Given data:
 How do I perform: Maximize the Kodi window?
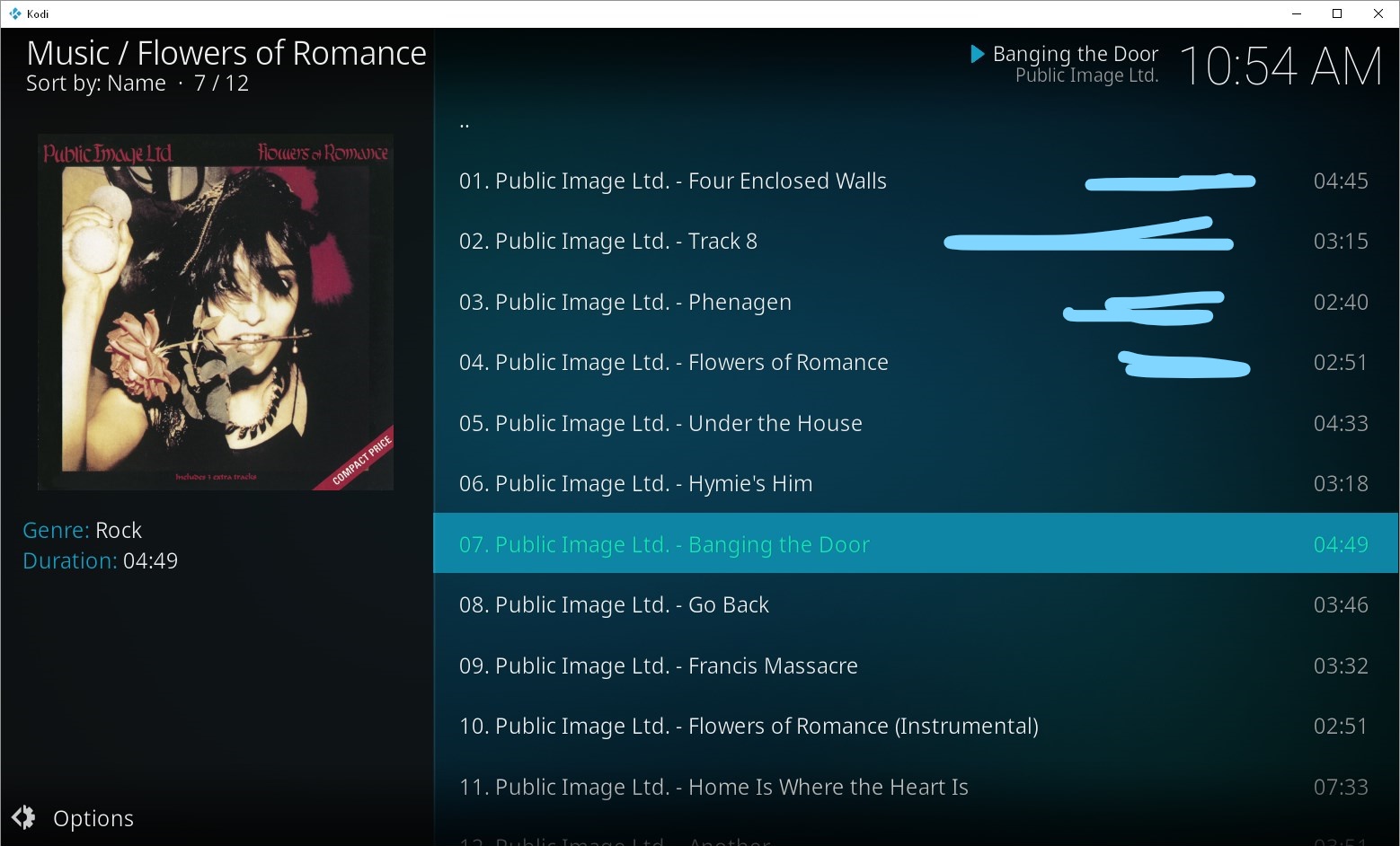tap(1337, 13)
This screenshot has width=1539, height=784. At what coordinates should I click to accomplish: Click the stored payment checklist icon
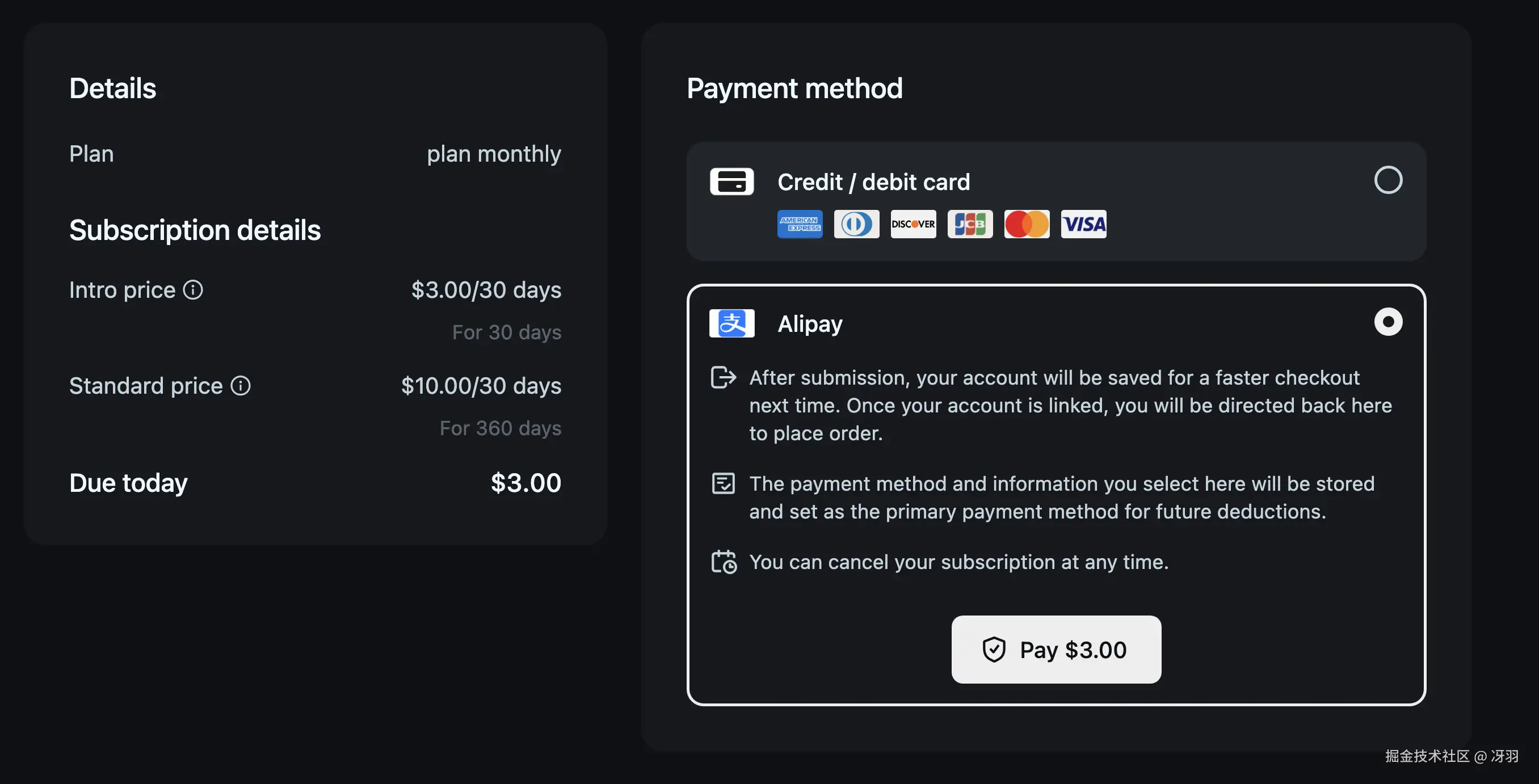click(x=723, y=483)
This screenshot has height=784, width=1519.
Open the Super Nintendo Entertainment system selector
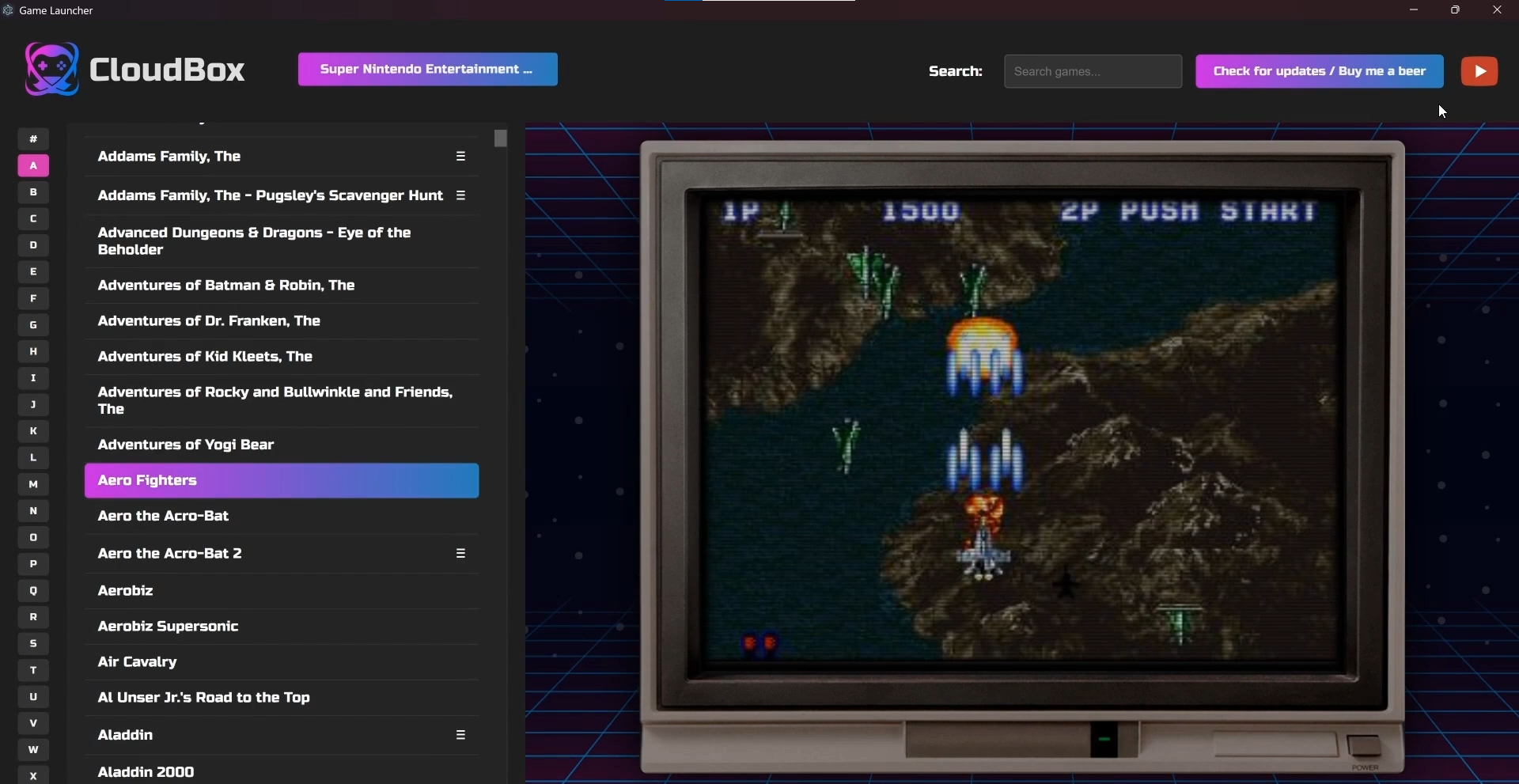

Problem details: Could you retype every line above exactly as it appears, skipping the pictures?

Output of the task:
 How do I perform: Maximize the Kodi window?
tap(1337, 13)
This screenshot has width=1539, height=784. At what coordinates should I click to accomplish: Click the stored payment checklist icon
click(x=723, y=483)
This screenshot has height=784, width=1519.
Open the Super Nintendo Entertainment system selector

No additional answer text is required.